• _OBJECTIVE_: Rewrite the stretch of the KFC advert article from "KFC Trinidad and" through "the original advertisement.", swapping "drumstick" for "wing".

• _PASSAGE TO READ_:
KFC Tobago Uses ‘Racist’ Advert with Fried Chicken Symbolizing Black ‘Emancipation’

Socially unaware IG post uses tasteless stereotype in furthering Emancipation Day

A Caribbean Kentucky Fried Chicken Instagram post used a culturally insensitive stereotype of fried chicken symbolizing black “emancipation,” that was publicly flayed as some social media users were left dumbstruck by the supportive message.

KFC Trinidad and Tobago posted a picture of a fried chicken drumstick casting a shadow of the black liberation fist in the background to confer support for “emancipation” as the Black Lives Matter movement continues to enjoy international backing across the Western world and beyond.

The post, given its tone deaf message, was taken down from the corporation’s Instagram page, as the world-renowned fried chicken restaurant chain partook in the Emancipation Day celebrations held in the Caribbean country every August 1.

After social media users laid into the post, KFC TT issued a retraction and an apology for the original advertisement.

• _RECORDS SUPPLIED_:
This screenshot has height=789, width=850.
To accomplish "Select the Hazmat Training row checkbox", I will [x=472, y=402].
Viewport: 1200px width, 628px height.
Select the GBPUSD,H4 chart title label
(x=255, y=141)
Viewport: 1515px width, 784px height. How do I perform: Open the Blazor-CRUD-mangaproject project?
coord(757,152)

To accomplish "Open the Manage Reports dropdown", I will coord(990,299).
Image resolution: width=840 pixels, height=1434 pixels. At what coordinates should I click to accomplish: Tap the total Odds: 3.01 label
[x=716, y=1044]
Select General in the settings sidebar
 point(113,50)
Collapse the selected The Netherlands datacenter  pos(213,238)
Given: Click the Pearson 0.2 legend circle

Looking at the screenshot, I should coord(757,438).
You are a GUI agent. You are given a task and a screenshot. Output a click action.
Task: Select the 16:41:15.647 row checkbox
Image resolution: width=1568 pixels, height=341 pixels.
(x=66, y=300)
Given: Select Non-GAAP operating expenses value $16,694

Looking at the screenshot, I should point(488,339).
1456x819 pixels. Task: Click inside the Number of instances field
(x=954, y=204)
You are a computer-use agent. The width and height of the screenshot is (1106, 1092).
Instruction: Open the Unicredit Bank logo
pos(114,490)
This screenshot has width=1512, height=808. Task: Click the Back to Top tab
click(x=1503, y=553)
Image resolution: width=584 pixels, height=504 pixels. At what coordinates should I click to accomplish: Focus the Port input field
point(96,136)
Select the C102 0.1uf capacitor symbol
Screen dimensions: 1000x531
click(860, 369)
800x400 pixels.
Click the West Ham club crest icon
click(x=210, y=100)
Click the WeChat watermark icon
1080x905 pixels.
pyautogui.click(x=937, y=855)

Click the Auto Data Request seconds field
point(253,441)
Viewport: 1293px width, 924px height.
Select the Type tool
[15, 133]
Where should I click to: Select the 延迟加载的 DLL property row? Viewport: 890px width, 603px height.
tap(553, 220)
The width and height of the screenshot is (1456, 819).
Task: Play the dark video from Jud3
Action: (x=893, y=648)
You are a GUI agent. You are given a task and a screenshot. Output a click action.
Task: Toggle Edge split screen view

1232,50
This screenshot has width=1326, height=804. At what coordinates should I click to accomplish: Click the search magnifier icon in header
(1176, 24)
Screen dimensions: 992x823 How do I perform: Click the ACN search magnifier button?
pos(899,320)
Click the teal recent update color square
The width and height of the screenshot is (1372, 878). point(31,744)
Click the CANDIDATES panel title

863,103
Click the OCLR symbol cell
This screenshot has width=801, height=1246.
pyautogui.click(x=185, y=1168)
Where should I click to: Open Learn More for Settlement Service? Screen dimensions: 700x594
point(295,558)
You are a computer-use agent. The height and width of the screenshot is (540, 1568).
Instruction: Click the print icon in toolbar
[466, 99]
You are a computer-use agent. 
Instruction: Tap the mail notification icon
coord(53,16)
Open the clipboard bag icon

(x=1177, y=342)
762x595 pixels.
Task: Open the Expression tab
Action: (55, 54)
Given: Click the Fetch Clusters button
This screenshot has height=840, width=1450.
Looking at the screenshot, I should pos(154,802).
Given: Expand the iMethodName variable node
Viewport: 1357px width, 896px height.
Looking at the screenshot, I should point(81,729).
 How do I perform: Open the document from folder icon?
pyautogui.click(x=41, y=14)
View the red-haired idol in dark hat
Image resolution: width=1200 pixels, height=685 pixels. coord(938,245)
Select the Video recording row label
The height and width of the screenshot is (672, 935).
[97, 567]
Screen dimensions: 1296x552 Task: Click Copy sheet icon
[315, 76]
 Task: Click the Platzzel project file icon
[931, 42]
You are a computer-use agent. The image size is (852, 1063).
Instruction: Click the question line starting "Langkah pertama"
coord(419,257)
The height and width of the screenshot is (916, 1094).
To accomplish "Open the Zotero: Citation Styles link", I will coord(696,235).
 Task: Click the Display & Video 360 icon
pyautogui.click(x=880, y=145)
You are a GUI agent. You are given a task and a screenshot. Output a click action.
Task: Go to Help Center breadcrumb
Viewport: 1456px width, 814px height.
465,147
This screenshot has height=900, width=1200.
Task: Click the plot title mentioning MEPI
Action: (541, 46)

• _RESULT OF THE EXERCISE_:
KFC Trinidad and Tobago posted a picture of a fried chicken wing casting a shadow of the black liberation fist in the background to confer support for “emancipation” as the Black Lives Matter movement continues to enjoy international backing across the Western world and beyond.

The post, given its tone deaf message, was taken down from the corporation’s Instagram page, as the world-renowned fried chicken restaurant chain partook in the Emancipation Day celebrations held in the Caribbean country every August 1.

After social media users laid into the post, KFC TT issued a retraction and an apology for the original advertisement.